### Activity
Reproduce exactly the lines from the line containing "You are a computer-use agent. This" through the last line of the listing, and no others.

### Provided data
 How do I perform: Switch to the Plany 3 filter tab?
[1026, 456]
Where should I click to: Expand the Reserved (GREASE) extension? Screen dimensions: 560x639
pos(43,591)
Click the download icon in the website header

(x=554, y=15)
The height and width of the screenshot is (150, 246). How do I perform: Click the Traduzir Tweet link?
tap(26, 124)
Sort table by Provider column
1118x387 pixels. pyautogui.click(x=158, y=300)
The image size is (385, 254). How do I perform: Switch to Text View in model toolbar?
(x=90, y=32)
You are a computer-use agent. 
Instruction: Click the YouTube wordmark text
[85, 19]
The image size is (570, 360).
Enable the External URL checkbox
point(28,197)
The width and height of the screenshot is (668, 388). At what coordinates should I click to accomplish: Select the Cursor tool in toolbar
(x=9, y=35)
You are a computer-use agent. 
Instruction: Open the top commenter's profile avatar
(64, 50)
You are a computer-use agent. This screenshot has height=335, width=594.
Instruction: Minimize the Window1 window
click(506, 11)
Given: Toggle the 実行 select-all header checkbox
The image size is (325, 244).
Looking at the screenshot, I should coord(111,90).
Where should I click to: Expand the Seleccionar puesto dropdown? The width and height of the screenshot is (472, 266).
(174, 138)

### Task result
You are a computer-use agent. This screenshot has height=335, width=594.
Instruction: Minimize the Window1 window
click(506, 11)
Given: Toggle the 実行 select-all header checkbox
The image size is (325, 244).
Looking at the screenshot, I should coord(111,90).
Where should I click to: Expand the Seleccionar puesto dropdown? The width and height of the screenshot is (472, 266).
(174, 138)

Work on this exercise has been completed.